You would think that my cue to replace weatherstripping would be a draft or maybe even moisture seeping inside. No M’am. It was increased mosquito traffic. Those nasty, blood leaching vermin get in every now and then simply by hanging around the door awaiting my ingress and egress. Lately, they were a constant presence in my home. Egads! Right around the same time, I noticed the weatherstripping was…not entirely there. Hmm.

A good chunk of the weatherstripping was missing from the top of the door.
Further inspection showed this damage also.

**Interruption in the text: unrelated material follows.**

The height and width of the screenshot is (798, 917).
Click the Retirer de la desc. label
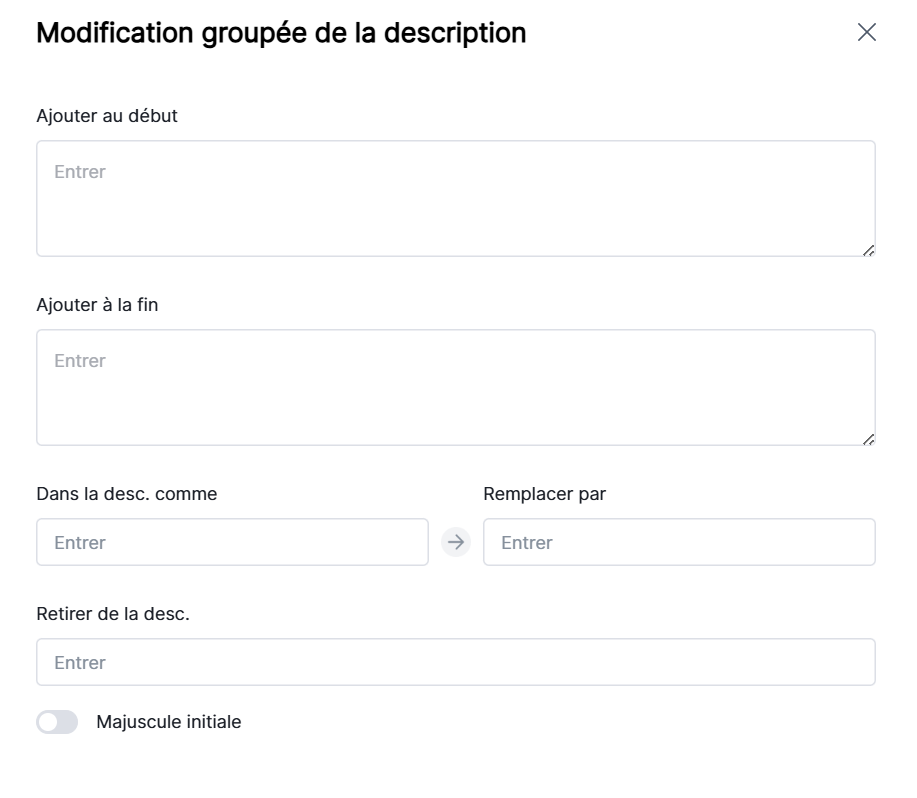pyautogui.click(x=113, y=613)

This was my first weatherstripping project, so I stood in front of the multitude of products at Lowe’s bewildered and purchased the wrong product. Ha! I know I did not want the peel-and-stick foam strip (typically used for windows) because that’s not what was on the door. I wanted to replace like with like. What I bought was the metal strip with the hollow, rubber cushion attached, but it too was a peel-and-stick. It sounded great at the time–way easier than drilling holes and attaching with screws, right?

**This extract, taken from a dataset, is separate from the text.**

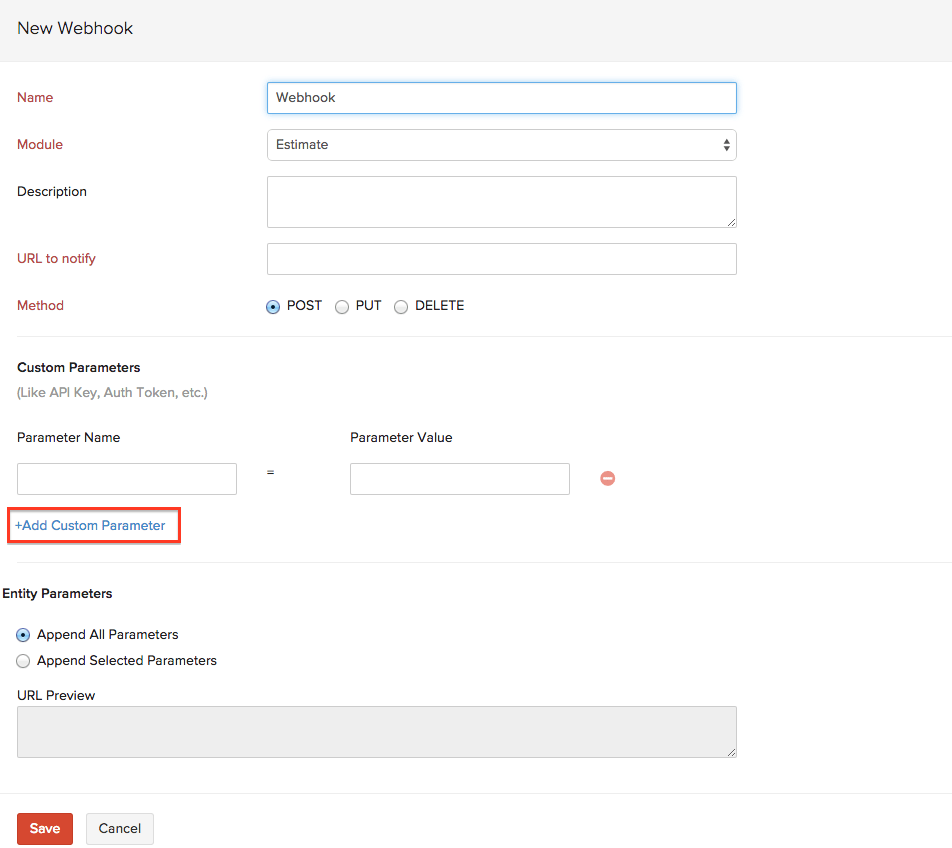952x848 pixels.
Task: Click the Parameter Value input box
Action: (x=459, y=478)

Well, sure, but then what about mid-winter when that stick doesn’t stick any longer? Then I’d have to do it all over again. No thank you. Back to Lowe’s I went and exchanged the stick-on for the screw-in type. Do y’all make every project more time consuming for yourself like this? We should start a club.

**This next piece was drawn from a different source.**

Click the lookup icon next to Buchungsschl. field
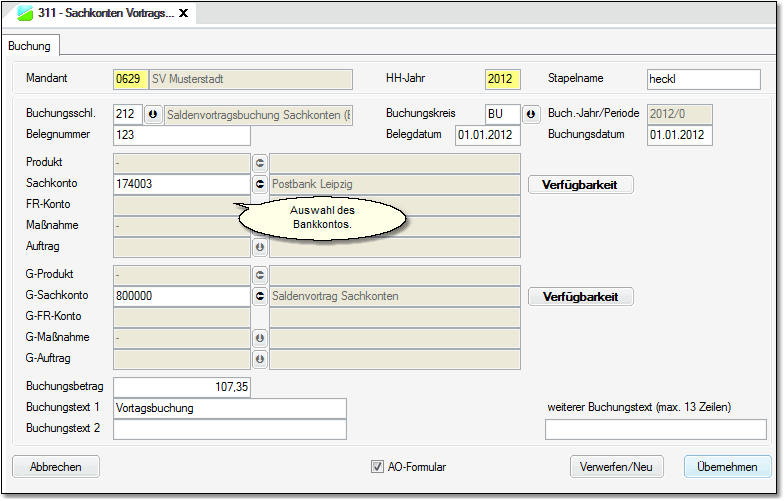The image size is (784, 501). [x=153, y=114]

This is the product I bought. It comes in peel-and-stick and screw-in form. I chose the screw-in because that matched what I was replacing.
Make sure you have a good helper on hand, or your dog 🙂

Anywho, all the fretting about attaching the screw-in strip was for nothing. I used a utility knife to score around the existing metal plate. The trim on my house was recently painted, and so it was nicely sealed. After scoring with the utility knife, I used a spackling knife and a hammer to pry the metal plate away from the door frame. Once that was started, it was a breeze to remove the nails with the claw hammer.

The old metal plate had been painted along with the trim.
Score around the metal plate with a utility knife so the paint doesn’t chip or peel when you remove the old stripping.
Pry the plate away from the door frame with a spackling knife and hammer.

After the old stripping was removed, I used those pieces to measure and marked with a pencil the length I needed for the new pieces. The associate at Lowe’s told me I would need a hacksaw to cut the thin metal, and I protested saying my hand saw could do the job. He said no, it probably would not, and I reluctantly bought the hacksaw just in case my hand saw couldn’t cut it. Turns out it could not. So glad I listened to the Lowe’s associate because that would have been what, boys and girls? Another trip to Lowe’s! Whew.

I marked each piece with pencil and cut with a hacksaw.

Once the three pieces (both sides and top) were cut to size, I held them in place and marked with a pencil the drill holes for the screws. I drilled pilot holes, and then it was time to attach the metal plates to the door frame.

After pilot holes were drilled, I attached the strips with screws.

Of course, even after all of my measuring and matching up with the old pieces, somehow I came up short in the top right corner. What? Get out! No big–nothing a little caulk couldn’t handle.

Even though I measured with the old pieces, I still ended up about 1/8″ short in one corner. Hmph.
Caulk is the connector/glue-like sealant of life!

The finished product is great! I like that I can do some of these things myself and not have to hire a handyman for every little thing. You won’t see me doing the bathroom remodel, but when it comes to the small stuff, I’ll give it a whirl any time.

Like new! (and no “doggie door” for the mosquitoes)

It took me roughly two hours to install weatherstripping on one door, which I’m sure is considerably more time than an experienced handyman would need. However, the cost was roughly $30 all-in, and even if I had hired a handyman who could have done this in an hour, it would have been at least $100. I get a greater sense of pride in my home when I do the DIY thing, and there’s $70 saved for the next project!